After a sojourn of several days in Bright Angel Canyon, during which the course of the stream was duly mapped, we proceeded to the river and once more faced the problem of crossing it. With the aid of a boat lent by a friendly prospector, however, this was accomplished with little difficulty, the animals, now homeward bound, having apparently lost their fear of the river. Soon, therefore, we were scrambling up the prospector’s steep burro trail and without serious mishap reached our goal on the South Rim.
The next year, when the survey was extended eastward, Bright Angel Canyon became our regular route of travel across the Grand Canyon, both northward and southward, although the trail remained as rough as ever.
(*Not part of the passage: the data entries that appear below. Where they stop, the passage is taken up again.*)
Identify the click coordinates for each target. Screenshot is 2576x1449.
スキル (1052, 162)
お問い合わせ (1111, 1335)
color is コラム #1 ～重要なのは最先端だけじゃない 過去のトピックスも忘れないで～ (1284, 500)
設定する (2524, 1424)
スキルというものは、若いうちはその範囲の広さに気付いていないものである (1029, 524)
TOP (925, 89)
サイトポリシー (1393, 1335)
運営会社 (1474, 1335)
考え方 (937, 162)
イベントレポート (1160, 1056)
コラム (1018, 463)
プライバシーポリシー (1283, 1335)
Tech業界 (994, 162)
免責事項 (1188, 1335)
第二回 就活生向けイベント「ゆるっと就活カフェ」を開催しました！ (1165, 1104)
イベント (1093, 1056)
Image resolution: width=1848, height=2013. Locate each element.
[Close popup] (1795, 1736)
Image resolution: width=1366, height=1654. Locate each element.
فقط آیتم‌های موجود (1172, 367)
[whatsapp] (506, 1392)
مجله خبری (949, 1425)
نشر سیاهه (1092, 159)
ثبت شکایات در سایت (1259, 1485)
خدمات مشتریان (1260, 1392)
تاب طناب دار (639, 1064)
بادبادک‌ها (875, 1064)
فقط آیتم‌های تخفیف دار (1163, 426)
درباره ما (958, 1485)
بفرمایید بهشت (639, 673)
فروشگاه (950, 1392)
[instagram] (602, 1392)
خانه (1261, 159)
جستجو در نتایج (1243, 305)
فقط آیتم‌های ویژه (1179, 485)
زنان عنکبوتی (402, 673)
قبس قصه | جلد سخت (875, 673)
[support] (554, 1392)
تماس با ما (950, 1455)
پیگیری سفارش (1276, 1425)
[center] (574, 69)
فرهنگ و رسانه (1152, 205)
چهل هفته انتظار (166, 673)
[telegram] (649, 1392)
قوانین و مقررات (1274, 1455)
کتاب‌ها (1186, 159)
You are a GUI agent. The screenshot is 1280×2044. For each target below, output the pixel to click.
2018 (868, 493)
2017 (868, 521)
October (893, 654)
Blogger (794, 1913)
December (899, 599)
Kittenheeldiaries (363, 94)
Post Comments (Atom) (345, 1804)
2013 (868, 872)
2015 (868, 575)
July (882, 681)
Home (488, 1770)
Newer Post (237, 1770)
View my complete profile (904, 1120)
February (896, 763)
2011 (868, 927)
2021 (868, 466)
A steel row boat, in two sections, was packed on mules to the river crossing, to replace the wooden boat which had been swept away by the flood.
Some years later enterprising citizens of Kanab, in order to promote tourist travel to the north rim, improved the trail up Bright Angel Canyon, and spanned the river with a steel cable along which a traveling carriage large enough to hold a pack animal could be hauled across.
When the National Park Service took over the Grand Canyon, in 1919, finally, it set to work in earnest to make Bright Angel Canyon the main avenue for travel across the chasm. It built a good modern trail – The Kaibab Trail, as it is called, from Bright Angel Point to Yaki Point and replaced the steel cable by a fine suspension bridge. Needless to say, it has afforded the writer no little satisfaction in 1925 again and again in 1927 to travel over this new and to him almost luxurious route.